OBJECTIVE —
Please rewrite the material below with each "Where should I click to" changed to "Where do I click to", keeping every other part the same.

[Records from a data collection]
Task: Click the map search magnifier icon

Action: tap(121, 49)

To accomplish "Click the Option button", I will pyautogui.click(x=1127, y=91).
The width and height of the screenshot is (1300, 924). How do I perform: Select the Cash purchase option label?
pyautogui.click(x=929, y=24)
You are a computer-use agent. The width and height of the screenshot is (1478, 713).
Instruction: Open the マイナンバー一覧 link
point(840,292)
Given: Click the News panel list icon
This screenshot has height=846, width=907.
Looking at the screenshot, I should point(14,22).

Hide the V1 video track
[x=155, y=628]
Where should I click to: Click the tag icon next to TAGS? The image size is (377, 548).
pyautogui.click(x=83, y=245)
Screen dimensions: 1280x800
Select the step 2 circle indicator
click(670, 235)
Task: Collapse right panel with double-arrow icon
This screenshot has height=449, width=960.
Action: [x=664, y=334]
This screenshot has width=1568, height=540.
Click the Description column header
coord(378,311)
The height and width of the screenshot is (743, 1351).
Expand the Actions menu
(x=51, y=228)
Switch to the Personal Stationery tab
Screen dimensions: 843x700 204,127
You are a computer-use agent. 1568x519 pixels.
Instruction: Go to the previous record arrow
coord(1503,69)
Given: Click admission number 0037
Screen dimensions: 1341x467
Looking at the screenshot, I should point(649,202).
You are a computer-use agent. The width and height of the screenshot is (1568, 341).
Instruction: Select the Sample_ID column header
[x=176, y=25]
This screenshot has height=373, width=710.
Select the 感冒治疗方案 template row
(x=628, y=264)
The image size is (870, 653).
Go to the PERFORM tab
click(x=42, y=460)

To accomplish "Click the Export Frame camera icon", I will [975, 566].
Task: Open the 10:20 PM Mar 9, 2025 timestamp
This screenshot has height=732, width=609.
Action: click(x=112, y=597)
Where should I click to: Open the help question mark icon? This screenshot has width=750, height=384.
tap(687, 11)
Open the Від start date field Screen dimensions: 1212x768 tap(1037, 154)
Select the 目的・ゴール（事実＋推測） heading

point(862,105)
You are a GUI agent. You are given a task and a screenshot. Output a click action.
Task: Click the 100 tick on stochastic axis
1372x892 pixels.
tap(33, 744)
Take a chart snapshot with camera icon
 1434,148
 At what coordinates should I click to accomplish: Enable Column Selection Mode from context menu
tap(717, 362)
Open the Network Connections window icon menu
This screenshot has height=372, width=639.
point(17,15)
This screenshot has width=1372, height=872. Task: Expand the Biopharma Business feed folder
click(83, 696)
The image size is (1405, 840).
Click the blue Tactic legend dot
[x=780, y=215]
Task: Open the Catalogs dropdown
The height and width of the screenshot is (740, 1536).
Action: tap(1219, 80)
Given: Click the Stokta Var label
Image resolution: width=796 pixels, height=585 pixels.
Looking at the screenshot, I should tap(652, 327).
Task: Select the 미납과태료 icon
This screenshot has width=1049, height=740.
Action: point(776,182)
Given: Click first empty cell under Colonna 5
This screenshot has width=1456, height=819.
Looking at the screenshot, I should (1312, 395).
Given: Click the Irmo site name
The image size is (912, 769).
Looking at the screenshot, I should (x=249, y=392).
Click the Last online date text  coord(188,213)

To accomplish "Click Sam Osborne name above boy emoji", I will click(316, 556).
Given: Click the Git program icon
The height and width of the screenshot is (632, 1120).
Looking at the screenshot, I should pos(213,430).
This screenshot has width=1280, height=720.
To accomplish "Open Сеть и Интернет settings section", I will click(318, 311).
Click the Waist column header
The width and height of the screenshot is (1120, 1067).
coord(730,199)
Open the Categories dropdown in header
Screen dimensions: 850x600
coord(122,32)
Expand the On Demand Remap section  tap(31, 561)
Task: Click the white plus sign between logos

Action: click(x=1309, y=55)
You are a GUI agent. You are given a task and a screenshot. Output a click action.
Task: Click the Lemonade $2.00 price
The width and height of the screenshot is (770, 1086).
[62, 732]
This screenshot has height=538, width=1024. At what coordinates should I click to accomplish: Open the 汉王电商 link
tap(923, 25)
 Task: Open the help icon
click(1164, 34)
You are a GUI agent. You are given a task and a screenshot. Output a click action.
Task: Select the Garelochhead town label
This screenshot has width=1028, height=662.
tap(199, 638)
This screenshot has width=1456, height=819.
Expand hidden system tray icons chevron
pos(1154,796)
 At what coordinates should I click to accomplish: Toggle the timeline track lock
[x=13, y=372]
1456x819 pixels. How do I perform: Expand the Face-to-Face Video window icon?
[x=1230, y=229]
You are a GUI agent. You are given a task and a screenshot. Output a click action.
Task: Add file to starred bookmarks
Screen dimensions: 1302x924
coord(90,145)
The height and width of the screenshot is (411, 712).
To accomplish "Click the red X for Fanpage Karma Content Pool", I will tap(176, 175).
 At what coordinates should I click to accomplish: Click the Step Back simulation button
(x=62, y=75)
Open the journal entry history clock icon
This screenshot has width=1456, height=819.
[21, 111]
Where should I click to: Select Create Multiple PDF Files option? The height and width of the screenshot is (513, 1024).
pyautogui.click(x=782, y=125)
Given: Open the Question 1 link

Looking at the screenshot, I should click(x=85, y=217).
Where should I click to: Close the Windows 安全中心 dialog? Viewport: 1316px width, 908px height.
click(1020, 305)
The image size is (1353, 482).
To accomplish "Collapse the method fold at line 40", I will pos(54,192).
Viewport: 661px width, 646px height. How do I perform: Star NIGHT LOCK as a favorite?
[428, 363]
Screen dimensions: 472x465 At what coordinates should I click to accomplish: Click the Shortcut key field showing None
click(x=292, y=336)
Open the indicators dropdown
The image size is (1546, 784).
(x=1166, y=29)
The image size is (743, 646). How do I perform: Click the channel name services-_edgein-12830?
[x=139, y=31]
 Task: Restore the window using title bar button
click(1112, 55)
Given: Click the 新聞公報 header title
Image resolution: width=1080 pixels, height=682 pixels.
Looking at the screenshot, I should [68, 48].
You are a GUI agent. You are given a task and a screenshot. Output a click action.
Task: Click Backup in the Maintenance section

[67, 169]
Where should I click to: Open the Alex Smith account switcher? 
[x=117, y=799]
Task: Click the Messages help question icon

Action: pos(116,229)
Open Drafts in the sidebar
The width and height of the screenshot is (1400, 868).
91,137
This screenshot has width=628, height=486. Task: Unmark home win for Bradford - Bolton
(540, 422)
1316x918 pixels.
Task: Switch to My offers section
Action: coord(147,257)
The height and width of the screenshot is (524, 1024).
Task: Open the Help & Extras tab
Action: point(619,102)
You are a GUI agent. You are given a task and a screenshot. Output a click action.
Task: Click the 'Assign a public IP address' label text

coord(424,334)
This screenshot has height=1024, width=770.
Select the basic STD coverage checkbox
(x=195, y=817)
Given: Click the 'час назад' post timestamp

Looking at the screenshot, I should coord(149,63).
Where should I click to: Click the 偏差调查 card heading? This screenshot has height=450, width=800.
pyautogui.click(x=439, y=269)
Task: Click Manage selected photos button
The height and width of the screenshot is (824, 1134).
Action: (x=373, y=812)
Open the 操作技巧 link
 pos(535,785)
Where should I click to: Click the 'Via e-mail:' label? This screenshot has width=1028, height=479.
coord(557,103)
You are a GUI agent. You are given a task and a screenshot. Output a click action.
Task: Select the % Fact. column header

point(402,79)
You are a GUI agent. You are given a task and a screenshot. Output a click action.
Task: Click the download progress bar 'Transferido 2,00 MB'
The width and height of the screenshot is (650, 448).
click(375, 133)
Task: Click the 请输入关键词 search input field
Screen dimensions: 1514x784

REPLY TO THE EXERCISE —
Task: Click the map search magnifier icon

Action: tap(121, 49)

To accomplish "Click the Option button", I will pyautogui.click(x=1127, y=91).
The width and height of the screenshot is (1300, 924). How do I perform: Select the Cash purchase option label?
pyautogui.click(x=929, y=24)
You are a computer-use agent. The width and height of the screenshot is (1478, 713).
Instruction: Open the マイナンバー一覧 link
point(840,292)
Given: Click the News panel list icon
This screenshot has height=846, width=907.
Looking at the screenshot, I should point(14,22).

Hide the V1 video track
[x=155, y=628]
Where do I click to: Click the tag icon next to TAGS? The image size is (377, 548).
pyautogui.click(x=83, y=245)
Screen dimensions: 1280x800
Select the step 2 circle indicator
click(670, 235)
Task: Collapse right panel with double-arrow icon
This screenshot has height=449, width=960.
Action: [x=664, y=334]
This screenshot has width=1568, height=540.
Click the Description column header
coord(378,311)
The height and width of the screenshot is (743, 1351).
Expand the Actions menu
(x=51, y=228)
Switch to the Personal Stationery tab
Screen dimensions: 843x700 204,127
You are a computer-use agent. 1568x519 pixels.
Instruction: Go to the previous record arrow
coord(1503,69)
Given: Click admission number 0037
Screen dimensions: 1341x467
Looking at the screenshot, I should point(649,202).
You are a computer-use agent. The width and height of the screenshot is (1568, 341).
Instruction: Select the Sample_ID column header
[x=176, y=25]
This screenshot has height=373, width=710.
Select the 感冒治疗方案 template row
(x=628, y=264)
The image size is (870, 653).
Go to the PERFORM tab
click(x=42, y=460)

To accomplish "Click the Export Frame camera icon", I will [975, 566].
Task: Open the 10:20 PM Mar 9, 2025 timestamp
This screenshot has height=732, width=609.
Action: click(x=112, y=597)
Where do I click to: Open the help question mark icon? This screenshot has width=750, height=384.
tap(687, 11)
Open the Від start date field Screen dimensions: 1212x768 tap(1037, 154)
Select the 目的・ゴール（事実＋推測） heading

point(862,105)
You are a GUI agent. You are given a task and a screenshot. Output a click action.
Task: Click the 100 tick on stochastic axis
1372x892 pixels.
tap(33, 744)
Take a chart snapshot with camera icon
 1434,148
 At what coordinates should I click to accomplish: Enable Column Selection Mode from context menu
tap(717, 362)
Open the Network Connections window icon menu
This screenshot has height=372, width=639.
point(17,15)
This screenshot has width=1372, height=872. Task: Expand the Biopharma Business feed folder
click(83, 696)
The image size is (1405, 840).
Click the blue Tactic legend dot
[x=780, y=215]
Task: Open the Catalogs dropdown
The height and width of the screenshot is (740, 1536).
Action: tap(1219, 80)
Given: Click the Stokta Var label
Image resolution: width=796 pixels, height=585 pixels.
Looking at the screenshot, I should tap(652, 327).
Task: Select the 미납과태료 icon
This screenshot has width=1049, height=740.
Action: point(776,182)
Given: Click first empty cell under Colonna 5
This screenshot has width=1456, height=819.
Looking at the screenshot, I should (1312, 395).
Given: Click the Irmo site name
The image size is (912, 769).
Looking at the screenshot, I should (x=249, y=392).
Click the Last online date text  coord(188,213)

To accomplish "Click Sam Osborne name above boy emoji", I will click(316, 556).
Given: Click the Git program icon
The height and width of the screenshot is (632, 1120).
Looking at the screenshot, I should pos(213,430).
This screenshot has width=1280, height=720.
To accomplish "Open Сеть и Интернет settings section", I will click(318, 311).
Click the Waist column header
The width and height of the screenshot is (1120, 1067).
coord(730,199)
Open the Categories dropdown in header
Screen dimensions: 850x600
coord(122,32)
Expand the On Demand Remap section  tap(31, 561)
Task: Click the white plus sign between logos

Action: click(x=1309, y=55)
You are a GUI agent. You are given a task and a screenshot. Output a click action.
Task: Click the Lemonade $2.00 price
The width and height of the screenshot is (770, 1086).
[62, 732]
This screenshot has height=538, width=1024. At what coordinates should I click to accomplish: Open the 汉王电商 link
tap(923, 25)
 Task: Open the help icon
click(1164, 34)
You are a GUI agent. You are given a task and a screenshot. Output a click action.
Task: Select the Garelochhead town label
This screenshot has width=1028, height=662.
tap(199, 638)
This screenshot has width=1456, height=819.
Expand hidden system tray icons chevron
pos(1154,796)
 At what coordinates should I click to accomplish: Toggle the timeline track lock
[x=13, y=372]
1456x819 pixels. How do I perform: Expand the Face-to-Face Video window icon?
[x=1230, y=229]
You are a GUI agent. You are given a task and a screenshot. Output a click action.
Task: Add file to starred bookmarks
Screen dimensions: 1302x924
coord(90,145)
The height and width of the screenshot is (411, 712).
To accomplish "Click the red X for Fanpage Karma Content Pool", I will tap(176, 175).
 At what coordinates should I click to accomplish: Click the Step Back simulation button
(x=62, y=75)
Open the journal entry history clock icon
This screenshot has width=1456, height=819.
[21, 111]
Where do I click to: Select Create Multiple PDF Files option? The height and width of the screenshot is (513, 1024).
pyautogui.click(x=782, y=125)
Given: Open the Question 1 link

Looking at the screenshot, I should click(x=85, y=217).
Where do I click to: Close the Windows 安全中心 dialog? Viewport: 1316px width, 908px height.
click(1020, 305)
The image size is (1353, 482).
To accomplish "Collapse the method fold at line 40", I will pos(54,192).
Viewport: 661px width, 646px height. How do I perform: Star NIGHT LOCK as a favorite?
[428, 363]
Screen dimensions: 472x465 At what coordinates should I click to accomplish: Click the Shortcut key field showing None
click(x=292, y=336)
Open the indicators dropdown
The image size is (1546, 784).
(x=1166, y=29)
The image size is (743, 646). How do I perform: Click the channel name services-_edgein-12830?
[x=139, y=31]
 Task: Restore the window using title bar button
click(1112, 55)
Given: Click the 新聞公報 header title
Image resolution: width=1080 pixels, height=682 pixels.
Looking at the screenshot, I should [68, 48].
You are a GUI agent. You are given a task and a screenshot. Output a click action.
Task: Click Backup in the Maintenance section

[67, 169]
Where do I click to: Open the Alex Smith account switcher? 
[x=117, y=799]
Task: Click the Messages help question icon

Action: pos(116,229)
Open Drafts in the sidebar
The width and height of the screenshot is (1400, 868).
91,137
This screenshot has width=628, height=486. Task: Unmark home win for Bradford - Bolton
(540, 422)
1316x918 pixels.
Task: Switch to My offers section
Action: coord(147,257)
The height and width of the screenshot is (524, 1024).
Task: Open the Help & Extras tab
Action: point(619,102)
You are a GUI agent. You are given a task and a screenshot. Output a click action.
Task: Click the 'Assign a public IP address' label text

coord(424,334)
This screenshot has height=1024, width=770.
Select the basic STD coverage checkbox
(x=195, y=817)
Given: Click the 'час назад' post timestamp

Looking at the screenshot, I should coord(149,63).
Where do I click to: Click the 偏差调查 card heading? This screenshot has height=450, width=800.
pyautogui.click(x=439, y=269)
Task: Click Manage selected photos button
The height and width of the screenshot is (824, 1134).
Action: (x=373, y=812)
Open the 操作技巧 link
 pos(535,785)
Where do I click to: Click the 'Via e-mail:' label? This screenshot has width=1028, height=479.
coord(557,103)
You are a GUI agent. You are given a task and a screenshot. Output a click action.
Task: Select the % Fact. column header

point(402,79)
You are a GUI agent. You are given a task and a screenshot. Output a click action.
Task: Click the download progress bar 'Transferido 2,00 MB'
The width and height of the screenshot is (650, 448).
click(375, 133)
Task: Click the 请输入关键词 search input field
Screen dimensions: 1514x784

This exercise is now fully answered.